Fusing Japanese gastronomy with established French cooking techniques, innovative culinary collective Jung, Grün and Blau operates from a loft space workshop in one of Berlin’s developing neighbourhoods. Founding member Dylan Watson-Brawn hails from Canada, and at 19 has already honed his skills in the kitchens of world renowned restaurants – from Noma in Copenhagen to RyuGin in Tokyo. We caught up with him to find out what role quality plays in his cooking and how his inspiring career got started.

What made you decide to drop out of school in pursuit of a prestigious culinary career?

My father took me to Japan for vacation, where I ended up staying to work at [Michelin star awarded restaurant] RyuGin. It was hard work: days were long and we didn’t get much sleep. But every day we got to prepare the most beautiful ingredients from all the corners of Japan. That is enough motivation to continue on. At the end of each day there was this feeling when the service finished that you had just been part of something special, and that got me hooked.
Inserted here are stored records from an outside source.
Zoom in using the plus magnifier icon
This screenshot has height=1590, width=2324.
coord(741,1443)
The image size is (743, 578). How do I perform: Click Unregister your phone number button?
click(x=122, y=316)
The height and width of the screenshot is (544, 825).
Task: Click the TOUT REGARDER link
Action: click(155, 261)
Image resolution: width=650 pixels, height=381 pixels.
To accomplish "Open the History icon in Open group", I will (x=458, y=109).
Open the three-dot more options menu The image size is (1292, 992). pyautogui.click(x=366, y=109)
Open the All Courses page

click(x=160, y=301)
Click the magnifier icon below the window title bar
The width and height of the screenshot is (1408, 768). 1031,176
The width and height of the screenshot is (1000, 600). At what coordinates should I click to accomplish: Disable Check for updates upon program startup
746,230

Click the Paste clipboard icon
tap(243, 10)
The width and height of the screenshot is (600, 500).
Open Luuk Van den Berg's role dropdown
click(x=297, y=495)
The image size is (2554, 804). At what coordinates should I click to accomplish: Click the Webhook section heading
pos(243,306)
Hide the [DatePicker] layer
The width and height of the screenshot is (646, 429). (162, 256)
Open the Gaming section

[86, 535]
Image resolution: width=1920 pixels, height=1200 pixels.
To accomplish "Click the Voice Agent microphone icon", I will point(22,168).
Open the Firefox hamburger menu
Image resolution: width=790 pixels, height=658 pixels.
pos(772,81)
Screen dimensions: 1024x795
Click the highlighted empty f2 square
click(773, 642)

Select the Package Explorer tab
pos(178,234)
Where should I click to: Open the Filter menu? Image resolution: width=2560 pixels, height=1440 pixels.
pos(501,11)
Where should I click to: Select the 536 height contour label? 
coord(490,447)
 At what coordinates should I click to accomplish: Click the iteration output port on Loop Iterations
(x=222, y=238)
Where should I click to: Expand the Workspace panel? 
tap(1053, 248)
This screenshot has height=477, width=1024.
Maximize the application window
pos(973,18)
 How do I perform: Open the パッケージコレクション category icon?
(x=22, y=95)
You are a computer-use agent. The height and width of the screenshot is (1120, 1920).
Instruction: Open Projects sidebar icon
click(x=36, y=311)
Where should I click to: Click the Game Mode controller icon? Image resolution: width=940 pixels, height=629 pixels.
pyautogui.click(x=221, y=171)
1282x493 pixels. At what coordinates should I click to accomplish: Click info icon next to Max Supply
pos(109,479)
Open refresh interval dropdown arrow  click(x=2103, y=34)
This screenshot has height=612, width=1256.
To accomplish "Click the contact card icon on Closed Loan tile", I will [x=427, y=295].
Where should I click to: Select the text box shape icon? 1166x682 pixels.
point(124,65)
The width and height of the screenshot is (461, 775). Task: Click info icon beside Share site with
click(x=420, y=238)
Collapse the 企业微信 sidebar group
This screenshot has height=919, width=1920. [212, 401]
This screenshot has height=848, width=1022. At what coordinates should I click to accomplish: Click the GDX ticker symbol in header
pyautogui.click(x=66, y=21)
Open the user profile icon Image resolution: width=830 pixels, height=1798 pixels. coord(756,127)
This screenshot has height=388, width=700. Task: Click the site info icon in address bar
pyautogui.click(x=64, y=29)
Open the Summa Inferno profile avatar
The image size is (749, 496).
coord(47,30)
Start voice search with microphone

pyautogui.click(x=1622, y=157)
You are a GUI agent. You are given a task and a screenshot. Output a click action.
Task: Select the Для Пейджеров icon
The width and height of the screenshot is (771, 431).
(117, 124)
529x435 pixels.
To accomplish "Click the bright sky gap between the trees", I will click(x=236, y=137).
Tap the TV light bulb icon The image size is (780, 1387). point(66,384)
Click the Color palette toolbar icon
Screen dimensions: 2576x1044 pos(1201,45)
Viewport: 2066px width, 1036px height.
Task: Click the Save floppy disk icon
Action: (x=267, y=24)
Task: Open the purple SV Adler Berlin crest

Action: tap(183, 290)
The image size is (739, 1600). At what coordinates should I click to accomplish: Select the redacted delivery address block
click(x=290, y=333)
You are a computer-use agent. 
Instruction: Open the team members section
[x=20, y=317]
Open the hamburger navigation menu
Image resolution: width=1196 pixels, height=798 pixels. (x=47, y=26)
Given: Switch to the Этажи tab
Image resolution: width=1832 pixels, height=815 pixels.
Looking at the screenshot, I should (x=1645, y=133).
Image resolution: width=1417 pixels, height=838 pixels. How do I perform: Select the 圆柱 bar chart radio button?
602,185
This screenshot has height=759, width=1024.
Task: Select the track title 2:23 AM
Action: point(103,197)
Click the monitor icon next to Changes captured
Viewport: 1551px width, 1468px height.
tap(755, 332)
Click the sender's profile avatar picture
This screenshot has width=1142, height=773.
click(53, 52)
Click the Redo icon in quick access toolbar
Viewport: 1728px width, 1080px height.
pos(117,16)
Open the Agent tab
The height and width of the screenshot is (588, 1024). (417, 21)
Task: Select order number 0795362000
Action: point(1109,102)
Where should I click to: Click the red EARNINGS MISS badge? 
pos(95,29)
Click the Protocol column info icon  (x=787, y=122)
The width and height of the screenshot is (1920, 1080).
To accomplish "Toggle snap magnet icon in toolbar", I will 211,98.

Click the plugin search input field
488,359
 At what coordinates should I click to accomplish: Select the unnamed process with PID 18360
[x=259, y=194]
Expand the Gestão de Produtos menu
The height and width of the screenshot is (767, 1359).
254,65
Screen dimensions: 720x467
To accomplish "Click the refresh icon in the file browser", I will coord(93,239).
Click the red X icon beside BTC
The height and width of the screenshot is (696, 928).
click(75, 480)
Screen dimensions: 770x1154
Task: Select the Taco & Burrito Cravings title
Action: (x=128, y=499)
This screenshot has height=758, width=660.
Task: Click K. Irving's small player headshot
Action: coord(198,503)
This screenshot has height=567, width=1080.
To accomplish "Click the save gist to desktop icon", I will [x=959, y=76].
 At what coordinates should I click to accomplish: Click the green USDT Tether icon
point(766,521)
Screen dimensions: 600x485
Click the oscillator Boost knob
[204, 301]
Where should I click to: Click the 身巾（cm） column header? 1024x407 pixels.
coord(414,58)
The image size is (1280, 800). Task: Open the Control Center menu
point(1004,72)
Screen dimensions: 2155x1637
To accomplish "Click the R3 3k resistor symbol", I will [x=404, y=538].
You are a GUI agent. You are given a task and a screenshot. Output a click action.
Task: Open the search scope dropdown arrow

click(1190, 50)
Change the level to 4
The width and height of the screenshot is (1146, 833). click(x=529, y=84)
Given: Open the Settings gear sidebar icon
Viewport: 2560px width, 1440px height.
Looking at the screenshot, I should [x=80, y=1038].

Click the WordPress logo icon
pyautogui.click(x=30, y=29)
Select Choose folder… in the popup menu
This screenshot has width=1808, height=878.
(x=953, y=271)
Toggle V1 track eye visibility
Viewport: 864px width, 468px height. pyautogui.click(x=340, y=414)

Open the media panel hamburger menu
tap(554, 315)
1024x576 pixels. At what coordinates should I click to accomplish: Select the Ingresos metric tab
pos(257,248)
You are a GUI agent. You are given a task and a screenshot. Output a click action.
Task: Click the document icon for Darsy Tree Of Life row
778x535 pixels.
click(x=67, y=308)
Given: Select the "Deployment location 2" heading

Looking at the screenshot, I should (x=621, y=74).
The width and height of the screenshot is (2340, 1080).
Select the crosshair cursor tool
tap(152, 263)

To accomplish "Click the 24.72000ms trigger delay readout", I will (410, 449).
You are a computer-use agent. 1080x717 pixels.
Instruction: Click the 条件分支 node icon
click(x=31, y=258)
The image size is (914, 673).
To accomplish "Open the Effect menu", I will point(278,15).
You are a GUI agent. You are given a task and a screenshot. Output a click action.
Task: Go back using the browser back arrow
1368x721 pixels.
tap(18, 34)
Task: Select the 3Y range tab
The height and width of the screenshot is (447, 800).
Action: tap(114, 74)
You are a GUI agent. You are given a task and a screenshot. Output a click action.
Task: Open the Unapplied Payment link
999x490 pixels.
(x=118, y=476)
Jung, Grün and Blau, the private kitchen you founded, takes its cue from Japanese minimalist cuisine. In what way do your experiences at RyuGin restaurant inform the way you interpret this style of cooking in your own kitchen?

It seems simple but there is a lot of work behind this cuisine. The focus is on the taste of each ingredient. I learned to treat food with respect and appreciate the outstanding quality by buying food from ethical and local providers. A bit of extra time goes a long way in supporting your local food scene. It is important to ask about the origins of your product, even if you don’t know a lot about food. That said, when speaking with farmers it quickly becomes clear who really cares about the products they are growing or selling.

So what do you look for and how do you go about finding the best ingredients to serve up?

We are trying to get the products as fresh as possible. Even if that means walking around Berlin and foraging herbs.

Your cuisine is also heavily influenced by French traditions. What do you like about French cooking?

I like the techniques – it's a lot of tradition and that makes it so special. I am a big fan of classic French roasting and braising. To me they are extremely relevant in my kitchen and creative process. Especially with fattier cuts of meat and tough, strongly flavoured vegetables.

What are essential ingredients for your cooking?

Katsuobushi [Japanese bonito flakes], the best salt and good butter and dairy. It’s all about the foundation – finding the best quality raw ingredients. It may sound corny, but your cooking can only be as good as the ingredients you use.

Can you suggest one kitchen investment piece for anyone who wants to get serious about cooking at home?

A PacoJet. This is a very important piece used in modern kitchens for making ice creams and so much more. It is an ice cream machine that slices while aerating a deeply frozen sorbet or ice cream base, turning it into a light and beautifully textured ice.